My module worked, but I was still a bit flabbergasted that THIS wound up in production somewhere!!

btilly | 11 days ago

The author makes a point of avoiding letters that are hard to distinguish even when spelled out in handwriting, but the example table includes the number 7. I can not count the number of times I have found it hard to distinguish between someone's 7 and 1.

It helps if you draw a horizontal bar on the 7 but many don't, so you can never really be sure if a 7 is in fact a 1 with the serif or vice versa.

vesinisa | 11 days ago

If you use both upper and lower case, you are likely to eventually be surprised by some third party system or protocol that is case insensitive. I even found a commercial system which allowed users to choose IDs with case sensitivity (iD and id being distinct) but if you query it for one which does not exist they do case insensitive matching and return the wrong data.

When I reported this bug they said it was for convenience!

jzwinck | 11 days ago

I thought this was good neat UX: on the Nintendo Switch I was entering a serial number for some DLC, and the on-screen keyboard had all the ambiguous character keys disabled, which means that the serial numbers are generated without any ambiguous characters.

I'm not sure if this UX was built into the OS, or just part of the game I was playing (Mario + Rabbids Sparks of Hope).

waltbosz | 10 days ago

KeepassXC (open source password manager application) uses colour to make passwords more readable. They use one color for each "class" of character: uppercase, lowercase, numbers, symbols, ...

This is a extremely simple idea, but especially with random passwords this helps a lot even if the font is already hyperlegible.

atoav | 11 days ago

So cool to read an article discussing a problem I run into on a regular basis.

Whenever I'm creating a 2FA backup on a piece of paper, anxiety hits me every time I cross over certain characters, o/0, v/u, 5/S, etc. I've come to add some fanciness to how I write these characters for this exact reason.
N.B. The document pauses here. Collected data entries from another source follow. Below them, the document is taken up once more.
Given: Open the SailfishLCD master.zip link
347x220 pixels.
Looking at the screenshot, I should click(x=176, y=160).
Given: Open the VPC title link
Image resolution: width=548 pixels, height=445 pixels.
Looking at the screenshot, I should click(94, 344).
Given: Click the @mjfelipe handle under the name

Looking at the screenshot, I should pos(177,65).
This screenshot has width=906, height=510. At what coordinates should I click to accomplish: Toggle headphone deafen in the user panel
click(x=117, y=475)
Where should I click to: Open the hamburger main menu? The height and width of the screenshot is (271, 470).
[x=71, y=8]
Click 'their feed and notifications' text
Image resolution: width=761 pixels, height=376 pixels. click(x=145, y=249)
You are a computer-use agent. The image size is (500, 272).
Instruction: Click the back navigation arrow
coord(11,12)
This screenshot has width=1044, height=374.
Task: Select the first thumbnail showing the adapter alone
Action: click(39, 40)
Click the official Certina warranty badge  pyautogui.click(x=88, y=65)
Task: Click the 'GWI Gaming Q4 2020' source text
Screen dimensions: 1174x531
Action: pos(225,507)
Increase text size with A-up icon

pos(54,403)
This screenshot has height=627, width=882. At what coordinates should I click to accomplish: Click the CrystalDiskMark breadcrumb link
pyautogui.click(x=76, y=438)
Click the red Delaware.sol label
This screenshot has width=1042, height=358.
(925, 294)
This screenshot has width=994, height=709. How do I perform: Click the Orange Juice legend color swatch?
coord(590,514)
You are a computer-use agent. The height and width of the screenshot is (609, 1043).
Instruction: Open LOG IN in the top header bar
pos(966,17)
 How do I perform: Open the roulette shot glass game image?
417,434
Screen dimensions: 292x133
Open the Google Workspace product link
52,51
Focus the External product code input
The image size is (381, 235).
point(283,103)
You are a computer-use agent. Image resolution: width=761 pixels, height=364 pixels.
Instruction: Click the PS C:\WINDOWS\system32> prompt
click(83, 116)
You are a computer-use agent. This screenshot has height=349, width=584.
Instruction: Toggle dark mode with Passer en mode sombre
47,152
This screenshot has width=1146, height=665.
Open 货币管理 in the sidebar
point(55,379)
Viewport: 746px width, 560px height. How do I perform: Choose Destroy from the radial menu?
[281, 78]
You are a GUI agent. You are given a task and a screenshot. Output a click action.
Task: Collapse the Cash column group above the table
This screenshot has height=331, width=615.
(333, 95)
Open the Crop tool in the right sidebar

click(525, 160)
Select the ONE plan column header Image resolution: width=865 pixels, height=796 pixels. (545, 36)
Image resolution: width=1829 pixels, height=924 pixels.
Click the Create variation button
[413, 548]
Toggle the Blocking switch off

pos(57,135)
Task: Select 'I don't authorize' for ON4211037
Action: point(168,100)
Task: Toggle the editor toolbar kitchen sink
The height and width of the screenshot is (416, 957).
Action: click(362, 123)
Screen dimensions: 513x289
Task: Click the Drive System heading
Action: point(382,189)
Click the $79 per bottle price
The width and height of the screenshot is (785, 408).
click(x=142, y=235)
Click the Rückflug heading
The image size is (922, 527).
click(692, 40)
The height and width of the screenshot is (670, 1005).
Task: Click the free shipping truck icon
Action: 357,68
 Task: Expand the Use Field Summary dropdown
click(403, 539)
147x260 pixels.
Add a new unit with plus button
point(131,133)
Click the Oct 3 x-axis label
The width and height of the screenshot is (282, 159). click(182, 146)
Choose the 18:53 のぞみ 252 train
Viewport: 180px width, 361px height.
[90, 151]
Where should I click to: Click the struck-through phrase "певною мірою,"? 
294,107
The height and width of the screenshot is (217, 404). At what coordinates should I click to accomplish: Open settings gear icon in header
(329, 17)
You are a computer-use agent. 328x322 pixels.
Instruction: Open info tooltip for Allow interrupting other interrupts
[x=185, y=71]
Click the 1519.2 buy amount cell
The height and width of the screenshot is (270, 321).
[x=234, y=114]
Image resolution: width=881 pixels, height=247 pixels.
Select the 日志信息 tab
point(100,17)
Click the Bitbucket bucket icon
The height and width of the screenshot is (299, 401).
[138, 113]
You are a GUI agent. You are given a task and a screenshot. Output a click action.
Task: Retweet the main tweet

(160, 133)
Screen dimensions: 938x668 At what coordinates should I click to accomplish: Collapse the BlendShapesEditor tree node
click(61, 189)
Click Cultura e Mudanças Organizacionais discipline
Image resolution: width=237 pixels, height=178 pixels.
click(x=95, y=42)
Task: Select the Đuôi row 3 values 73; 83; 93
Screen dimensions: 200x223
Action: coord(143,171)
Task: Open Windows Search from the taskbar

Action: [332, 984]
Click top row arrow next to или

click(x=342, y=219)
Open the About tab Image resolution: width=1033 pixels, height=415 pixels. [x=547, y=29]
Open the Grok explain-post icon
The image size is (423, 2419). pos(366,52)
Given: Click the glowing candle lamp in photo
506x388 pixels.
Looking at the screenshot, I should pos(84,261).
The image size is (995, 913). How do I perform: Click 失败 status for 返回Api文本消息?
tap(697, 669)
On "Phonetic similarity", reminds me of how I chose my wifi password. I wanted a common word with multiple consonants that a 3rd grader could spell, so I could share the password with a single phrase and have it be unambiguous. Ended up choosing "vacation".

matthewtse | 10 days ago

I love conversations like this. These are arguably not the most cutting edge or exciting topics but hold a lot of significance and power to make life easier for humans (and machines too).

Some of these are areas of best practices that, when done really well -- people may not even notice it. That's an unfortunate fact of life that comes up often -- where the attention to detail and sincerity that people bring to the table often gets lumped under "obviously it should be that way, nothing special to see or applaud here".

albert_e | 11 days ago

As long as we are pointing out mistakes in the article:

9qg6G8B2Z5SIl170O (ariel)

The name of the font is Arial, not Ariel. (No mermaids here, move along)

loloquwowndueo | 10 days ago

Other prior art is the use of a modified base 58 encoding in Bitcoin addresses.

https://en.bitcoin.it/wiki/Base58Check_encoding

nemoniac | 10 days ago

> not only to avoid visually ambiguous characters, but also to avoid spelling words in common languages.

Or you should do the opposite - use real dates/words in ID and your visual confusion almost disappears (though there is a bunch of ambiguity here as well in similar pronunciation, so also not perfect). Humans aren't robots, so shouldn't be forced to read meaningless list of random letters

(example of geospatial system of coordinates based on that is what3words)

eviks | 11 days ago

This post has some overlap with work I did a while back on a "coupon code" system that is optimised for users taking a code printed on paper and entering it into a web form. A number of measures were employed to avoid/correct transcription errors.

Example, docs and links here: https://www.mclean.net.nz/cpan/couponcode/

grantmnz | 11 days ago

I wish my parents had access to this when they chose to call me Iain Dooley.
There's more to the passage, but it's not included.